«Und als wir in Jerusalem angekommen waren, nahmen uns die Brüder mit Freuden auf. Am folgenden Tag aber ging Paulus mit uns zu Jakobus, und alle Ältesten fanden sich ein. Und nachdem er sie begrüßt hatte, erzählte er alles bis ins Einzelne, was Gott unter den Heiden durch seinen Dienst getan hatte. Sie aber priesen den Herrn, als sie dies hörten; und sie sprachen zu ihm: Bruder, du siehst, welch große Zahl von Juden gläubig geworden ist, und alle sind Eiferer für das Gesetz. Es ist ihnen aber über dich berichtet worden, du würdest alle Juden, die unter den Heiden sind, den Abfall von Mose lehren und sagen, sie sollten ihre Kinder nicht beschneiden und nicht nach den Gebräuchen wandeln. Was ist nun zu tun? Auf jeden Fall muss die Menge zusammenkommen; denn sie werden hören, dass du gekommen bist. So tue nun das, was wir dir sagen: Wir haben vier Männer, die ein Gelübde auf sich haben; diese nimm zu dir, lass dich reinigen mit ihnen und trage die Kosten für sie, dass sie das Haupt scheren lassen; so können alle erkennen, dass nichts ist an dem, was über dich berichtet worden ist, sondern dass auch du ordentlich wandelst und das Gesetz hältst. Was aber die gläubig gewordenen Heiden betrifft, so haben wir [ja] geschrieben und angeordnet, dass sie von alledem nichts zu befolgen haben, sondern sich nur hüten sollen vor dem Götzenopfer und dem Blut und vor Ersticktem und Unzucht. Da nahm Paulus die Männer zu sich und ging am folgenden Tag, nachdem er sich hatte reinigen lassen, mit ihnen in den Tempel und kündigte die Erfüllung der Tage der Reinigung an, bis für jeden von ihnen das Opfer dargebracht werden sollte» (Apg. 21,17-26).

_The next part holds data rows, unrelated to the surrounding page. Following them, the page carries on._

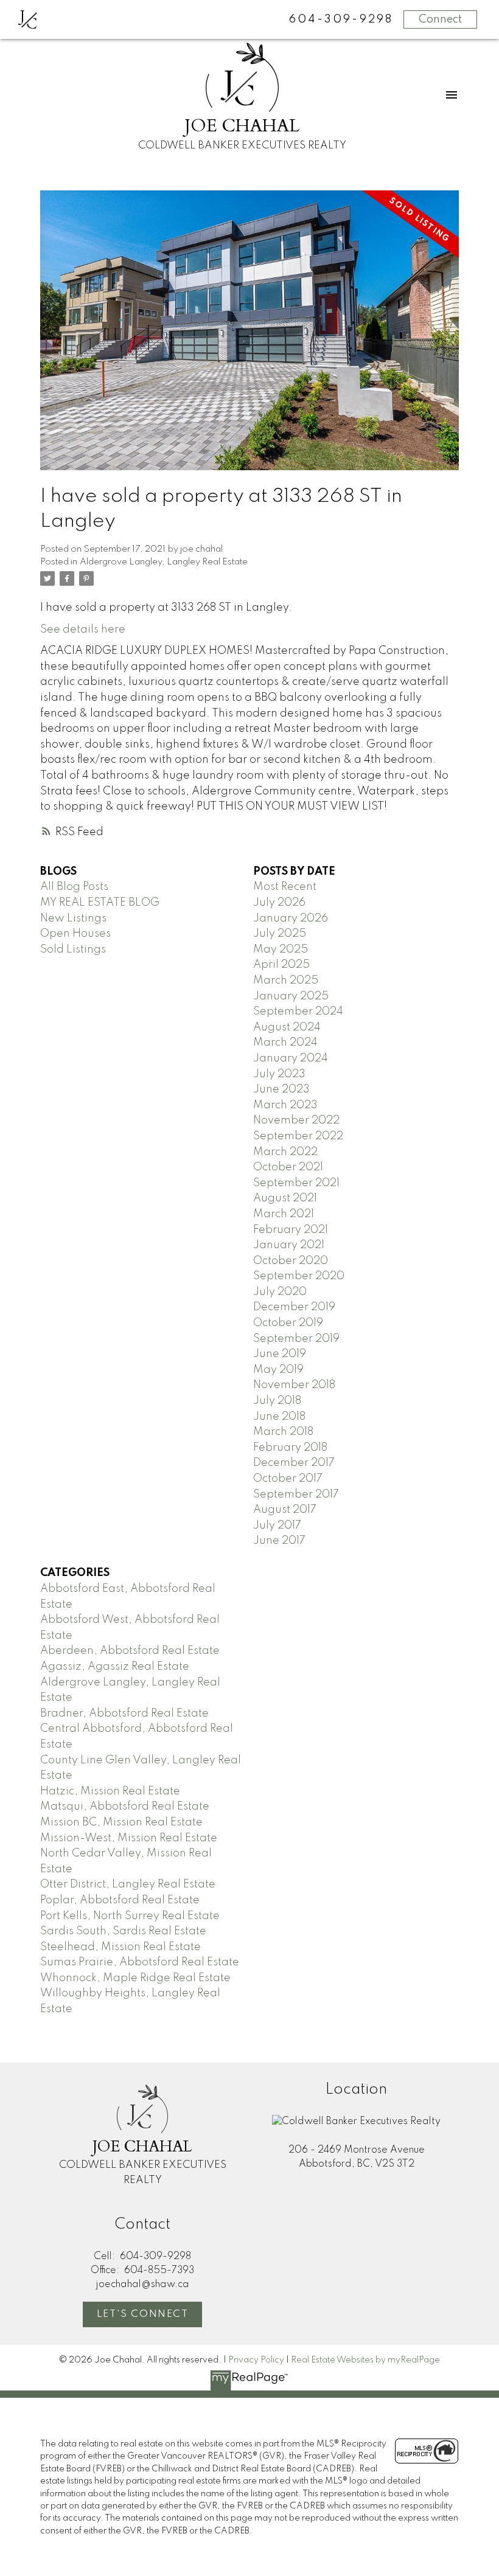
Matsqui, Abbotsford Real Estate (124, 1806)
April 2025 (281, 964)
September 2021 (296, 1183)
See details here (82, 629)
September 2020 (298, 1276)
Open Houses (75, 933)
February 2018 (290, 1447)
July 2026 (279, 902)
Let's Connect (143, 2314)
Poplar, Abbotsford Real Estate (120, 1900)
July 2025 (279, 933)
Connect (440, 19)
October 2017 (288, 1478)
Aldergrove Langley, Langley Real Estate (164, 562)
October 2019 (288, 1323)
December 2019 (294, 1307)
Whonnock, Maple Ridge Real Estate (135, 1978)
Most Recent (284, 886)
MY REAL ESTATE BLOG (99, 902)
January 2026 (290, 918)
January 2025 (291, 996)
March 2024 (285, 1042)
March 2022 (285, 1152)
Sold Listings (73, 949)
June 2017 (279, 1540)
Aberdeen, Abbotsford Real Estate (130, 1650)
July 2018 (277, 1400)
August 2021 (285, 1198)
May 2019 (278, 1369)
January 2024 (290, 1058)
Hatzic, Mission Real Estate (110, 1791)
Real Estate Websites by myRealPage (365, 2360)
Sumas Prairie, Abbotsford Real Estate (139, 1962)
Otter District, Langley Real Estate (127, 1884)
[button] (142, 2314)
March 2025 (285, 980)
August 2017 (284, 1509)
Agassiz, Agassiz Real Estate (114, 1666)
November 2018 (294, 1385)
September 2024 (298, 1011)
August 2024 (287, 1027)
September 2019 (296, 1338)
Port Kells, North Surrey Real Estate (130, 1916)
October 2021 (288, 1167)
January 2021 (288, 1245)
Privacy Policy (256, 2360)
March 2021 (283, 1214)
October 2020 (290, 1260)
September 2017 (296, 1494)
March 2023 (285, 1105)
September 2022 (298, 1136)
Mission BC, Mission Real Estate (121, 1822)
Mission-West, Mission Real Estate (128, 1838)
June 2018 (279, 1416)
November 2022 (296, 1120)
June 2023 (281, 1089)
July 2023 (279, 1074)
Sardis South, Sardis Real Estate (123, 1931)
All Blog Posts (74, 886)
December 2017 (294, 1462)
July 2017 (277, 1525)
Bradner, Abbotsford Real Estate (124, 1713)
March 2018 (283, 1431)
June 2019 (279, 1354)
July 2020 (280, 1291)
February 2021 (290, 1229)
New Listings (73, 918)
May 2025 (280, 949)
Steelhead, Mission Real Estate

Paulus folgte nicht nur selbst mit Beständigkeit und Ausdauer dem Herrn nach. Sondern er rang auch mit Ausdauer um das Wohlergehen der einzelnen Christen (Apg. 20,31), um die geistliche Gesundheit der einzelnen Gemeinden und um die innere Verbundenheit der Gemeinden untereinander.
Paulus arbeitete hauptsächlich unter den Heiden, während Petrus, Jakobus und andere hauptsächlich unter den Juden wirkten. Obwohl zwischen beiden Arbeitsfeldern oft große Entfernungen lagen, war es Paulus wichtig, die innere Verbindung untereinander zu erhalten. Das war allerdings nicht leicht, denn unter den Judenchristen gab es einige, die einen sehr begrenzten Horizont hatten. Sie waren fest davon überzeugt, dass die Heiden erst Juden werden müssten, bevor sie Christen werden könnten. Außerdem hielten sie weiter am Gesetz fest. Sie hatten das Evangelium nicht annähernd so gründlich verstanden wie Paulus. Darüber hinaus behinderten sie teilweise seine Arbeit unter den Heiden (Apg. 15,1-2) und Paulus musste ihnen gelegentlich sehr deutlich widerstehen. Diese Auseinandersetzungen waren für Paulus oft genug sehr ermüdend und entmutigend. Nicht nur, dass diese Menschen eine so begrenzte Erkenntnis hatten, sie waren sich zu allem Überfluss auch noch sicher, dass Paulus leichtfertig mit wichtigen Lehren umging, den Abfall von dem Gesetz Moses verkündete und überhaupt ganz falsch arbeitete.
Dies alles zu erleben war für Paulus sehr schmerzlich. Wie naheliegend wäre es für ihn gewesen, die Verbindung zu den Judenchristen einfach abzubrechen und keinen weiteren Wert mehr auf eine Zusammenarbeit zu legen. Schließlich hatte Paulus ja auch genug Arbeit unter den Heidenchristen, die sein eigentliches Missionsfeld waren. Aber Paulus tat das nicht. Er widerstand der Versuchung, alle Judenchristen über einen Kamm zu scheren, nur weil einige ihn so unschön angegriffen hatten und ihm so viel Mühe machten. Und er rang mit viel Einsatz und großer Ausdauer um die innere Verbundenheit auch mit den Judenchristen. Er tat dies selbst unter großen persönlichen Opfern und konnte auch eigenen Wünsche und Interessen zurücksetzen [3].
Die Gemeinden damals hielten trotz vieler Gegensätze erstaunlich stabil zusammen. Ein wichtiger Grund dafür lag in ihrer großen Ausdauer im Ringen um die innere Verbundenheit und die biblische Einheit.